Proofs of Genius: Thomas Jefferson, David Walker, and the Politics of Early African American Literature
In this talk, I explore the question: What was the political value of literature written by Africans and their descendants in the New World? I argue that, in the late eighteenth and early nineteenth centuries, the white and black intellectuals who debated this question politicized African American literature, but not merely along the presumable lines of white racism, on the one hand, and black radicalism, on the other. Rather, the intellectuals meditated in complex ways on the roles literacy and intelligence played in the political representation of African Americans. By looking at the text and context of Thomas Jefferson's 1785 Notes on the State of Virginia, I show that this Founding Father's dismissal of the literary ability of blacks to demonstrate "proofs of genius" implicitly argued that reason and imagination were central to the early American polity. David Walker's 1829 Appeal to the Colored Citizens of the World recognized Jefferson's logic when other historians and writers of early America did n ot. Walker refuted better than any other black writer of his generation the cultural and political implications, as opposed to the premise, of Jefferson's condemnation of African American writers.
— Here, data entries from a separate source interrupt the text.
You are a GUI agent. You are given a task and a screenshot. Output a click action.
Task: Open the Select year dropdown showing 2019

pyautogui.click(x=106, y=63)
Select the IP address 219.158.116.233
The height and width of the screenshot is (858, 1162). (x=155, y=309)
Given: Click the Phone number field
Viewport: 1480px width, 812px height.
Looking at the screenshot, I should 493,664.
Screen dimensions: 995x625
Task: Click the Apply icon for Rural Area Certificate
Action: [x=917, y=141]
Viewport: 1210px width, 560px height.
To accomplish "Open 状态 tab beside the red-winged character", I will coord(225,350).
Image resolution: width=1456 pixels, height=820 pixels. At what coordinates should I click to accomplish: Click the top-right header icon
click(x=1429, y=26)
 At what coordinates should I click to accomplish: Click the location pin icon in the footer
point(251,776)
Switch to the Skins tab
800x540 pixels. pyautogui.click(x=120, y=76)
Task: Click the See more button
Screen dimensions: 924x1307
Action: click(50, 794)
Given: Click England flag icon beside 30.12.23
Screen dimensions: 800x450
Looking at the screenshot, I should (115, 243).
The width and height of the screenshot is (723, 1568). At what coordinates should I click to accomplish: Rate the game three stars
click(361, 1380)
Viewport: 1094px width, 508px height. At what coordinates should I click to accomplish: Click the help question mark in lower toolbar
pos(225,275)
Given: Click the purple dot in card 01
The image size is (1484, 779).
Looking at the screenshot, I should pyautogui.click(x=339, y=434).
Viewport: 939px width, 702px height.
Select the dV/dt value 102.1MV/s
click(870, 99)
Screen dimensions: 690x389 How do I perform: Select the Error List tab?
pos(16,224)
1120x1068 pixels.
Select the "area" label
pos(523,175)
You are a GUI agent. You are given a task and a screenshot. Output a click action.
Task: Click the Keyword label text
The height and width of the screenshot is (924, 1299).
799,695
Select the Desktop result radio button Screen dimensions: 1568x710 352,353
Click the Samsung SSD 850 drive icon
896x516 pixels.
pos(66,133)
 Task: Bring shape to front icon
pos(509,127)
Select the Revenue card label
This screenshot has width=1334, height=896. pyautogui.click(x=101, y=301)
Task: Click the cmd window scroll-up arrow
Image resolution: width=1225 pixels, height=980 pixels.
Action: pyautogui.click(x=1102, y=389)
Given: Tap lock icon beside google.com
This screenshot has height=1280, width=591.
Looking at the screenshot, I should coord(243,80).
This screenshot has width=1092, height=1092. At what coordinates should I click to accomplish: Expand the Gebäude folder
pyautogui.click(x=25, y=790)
Inside History: Barack Obama and the Politics of African American Literary History
In this talk, I explore the question: What is the political value of African American literature in the new millennium? I begin with Barack Obama's 1995 memoir, Dreams from My Father, to examine how he grappled with the ongoing force of black nationalism while addressing and embodying the simultaneous philosophical shifts in race, literature, politics, and nation. Analogous to Ralph Ellison's political revision of African American history, Obama has revised the political mythology of Malcolm X, for example, to tell more complex, nuanced, and universal stories of human change. At the same time, Obama has developed a new brand of American politics that encourages interracial reconciliation, even as it realistically tempers the phenomenal belief that we are in a "post-racial" world. As only the third African American to serve in the United States Senate since Reconstruction in the late nineteenth century, and as the first such person to become President of the United States, Obama is the most politically suc cessful and socially significant writer to "represent the race" in the realms of both formal and informal, or governmental and cultural, politics. He has built on the accomplishments of the Civil Rights and Black Power Movements of the second half of the twentieth century, yet he has also overcome some of their myths of race and politics that exist, in the words of his memoir, "outside history, without a script or plot that might insist on progression."